#### Items from a dataset
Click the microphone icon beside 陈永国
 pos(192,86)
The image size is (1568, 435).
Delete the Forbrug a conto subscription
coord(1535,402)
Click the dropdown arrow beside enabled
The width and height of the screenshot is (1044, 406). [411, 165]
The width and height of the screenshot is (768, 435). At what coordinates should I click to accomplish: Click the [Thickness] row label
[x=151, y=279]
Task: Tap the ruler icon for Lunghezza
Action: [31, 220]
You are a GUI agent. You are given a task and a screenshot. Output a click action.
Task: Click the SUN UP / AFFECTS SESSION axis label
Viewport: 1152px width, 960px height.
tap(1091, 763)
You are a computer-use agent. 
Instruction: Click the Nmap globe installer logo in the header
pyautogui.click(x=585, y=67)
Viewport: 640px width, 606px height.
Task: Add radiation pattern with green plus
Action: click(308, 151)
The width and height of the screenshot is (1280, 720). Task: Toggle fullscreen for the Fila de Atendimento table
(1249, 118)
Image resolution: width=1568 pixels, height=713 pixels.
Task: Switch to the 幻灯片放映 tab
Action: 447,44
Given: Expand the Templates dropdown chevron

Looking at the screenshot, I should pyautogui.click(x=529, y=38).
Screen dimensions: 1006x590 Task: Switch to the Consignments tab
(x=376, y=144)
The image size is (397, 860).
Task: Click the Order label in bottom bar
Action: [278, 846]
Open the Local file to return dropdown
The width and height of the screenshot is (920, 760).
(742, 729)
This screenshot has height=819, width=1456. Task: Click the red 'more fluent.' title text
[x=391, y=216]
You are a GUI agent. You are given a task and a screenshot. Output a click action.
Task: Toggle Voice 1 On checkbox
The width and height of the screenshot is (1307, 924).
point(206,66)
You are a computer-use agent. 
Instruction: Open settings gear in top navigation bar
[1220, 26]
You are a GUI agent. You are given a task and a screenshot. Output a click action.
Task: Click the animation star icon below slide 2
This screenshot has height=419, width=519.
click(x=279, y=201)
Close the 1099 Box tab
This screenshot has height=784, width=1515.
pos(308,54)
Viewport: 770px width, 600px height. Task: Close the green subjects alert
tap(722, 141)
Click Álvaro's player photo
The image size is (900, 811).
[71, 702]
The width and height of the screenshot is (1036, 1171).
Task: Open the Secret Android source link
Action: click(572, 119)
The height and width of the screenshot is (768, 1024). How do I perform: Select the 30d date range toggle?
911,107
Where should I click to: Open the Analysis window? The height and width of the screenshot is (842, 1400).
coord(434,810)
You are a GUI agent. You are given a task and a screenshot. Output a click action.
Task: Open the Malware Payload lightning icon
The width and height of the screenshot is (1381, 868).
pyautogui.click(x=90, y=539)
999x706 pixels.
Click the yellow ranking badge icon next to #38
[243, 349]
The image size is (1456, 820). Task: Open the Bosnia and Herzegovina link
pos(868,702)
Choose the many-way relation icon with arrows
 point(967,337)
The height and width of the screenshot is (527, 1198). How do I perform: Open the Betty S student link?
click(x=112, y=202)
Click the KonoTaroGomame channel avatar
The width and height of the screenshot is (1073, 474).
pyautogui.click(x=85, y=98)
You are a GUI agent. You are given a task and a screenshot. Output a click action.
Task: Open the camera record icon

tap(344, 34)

#### About this exercise
Without changing anything, repeat every record above.

#### The completed task
Click the microphone icon beside 陈永国
 pos(192,86)
The image size is (1568, 435).
Delete the Forbrug a conto subscription
coord(1535,402)
Click the dropdown arrow beside enabled
The width and height of the screenshot is (1044, 406). [411, 165]
The width and height of the screenshot is (768, 435). At what coordinates should I click to accomplish: Click the [Thickness] row label
[x=151, y=279]
Task: Tap the ruler icon for Lunghezza
Action: [31, 220]
You are a GUI agent. You are given a task and a screenshot. Output a click action.
Task: Click the SUN UP / AFFECTS SESSION axis label
Viewport: 1152px width, 960px height.
tap(1091, 763)
You are a computer-use agent. 
Instruction: Click the Nmap globe installer logo in the header
pyautogui.click(x=585, y=67)
Viewport: 640px width, 606px height.
Task: Add radiation pattern with green plus
Action: click(308, 151)
The width and height of the screenshot is (1280, 720). Task: Toggle fullscreen for the Fila de Atendimento table
(1249, 118)
Image resolution: width=1568 pixels, height=713 pixels.
Task: Switch to the 幻灯片放映 tab
Action: 447,44
Given: Expand the Templates dropdown chevron

Looking at the screenshot, I should pyautogui.click(x=529, y=38).
Screen dimensions: 1006x590 Task: Switch to the Consignments tab
(x=376, y=144)
The image size is (397, 860).
Task: Click the Order label in bottom bar
Action: [278, 846]
Open the Local file to return dropdown
The width and height of the screenshot is (920, 760).
(742, 729)
This screenshot has height=819, width=1456. Task: Click the red 'more fluent.' title text
[x=391, y=216]
You are a GUI agent. You are given a task and a screenshot. Output a click action.
Task: Toggle Voice 1 On checkbox
The width and height of the screenshot is (1307, 924).
point(206,66)
You are a computer-use agent. 
Instruction: Open settings gear in top navigation bar
[1220, 26]
You are a GUI agent. You are given a task and a screenshot. Output a click action.
Task: Click the animation star icon below slide 2
This screenshot has height=419, width=519.
click(x=279, y=201)
Close the 1099 Box tab
This screenshot has height=784, width=1515.
pos(308,54)
Viewport: 770px width, 600px height. Task: Close the green subjects alert
tap(722, 141)
Click Álvaro's player photo
The image size is (900, 811).
[71, 702]
The width and height of the screenshot is (1036, 1171).
Task: Open the Secret Android source link
Action: click(572, 119)
The height and width of the screenshot is (768, 1024). How do I perform: Select the 30d date range toggle?
911,107
Where should I click to: Open the Analysis window? The height and width of the screenshot is (842, 1400).
coord(434,810)
You are a GUI agent. You are given a task and a screenshot. Output a click action.
Task: Open the Malware Payload lightning icon
The width and height of the screenshot is (1381, 868).
pyautogui.click(x=90, y=539)
999x706 pixels.
Click the yellow ranking badge icon next to #38
[243, 349]
The image size is (1456, 820). Task: Open the Bosnia and Herzegovina link
pos(868,702)
Choose the many-way relation icon with arrows
 point(967,337)
The height and width of the screenshot is (527, 1198). How do I perform: Open the Betty S student link?
click(x=112, y=202)
Click the KonoTaroGomame channel avatar
The width and height of the screenshot is (1073, 474).
pyautogui.click(x=85, y=98)
You are a GUI agent. You are given a task and a screenshot. Output a click action.
Task: Open the camera record icon

tap(344, 34)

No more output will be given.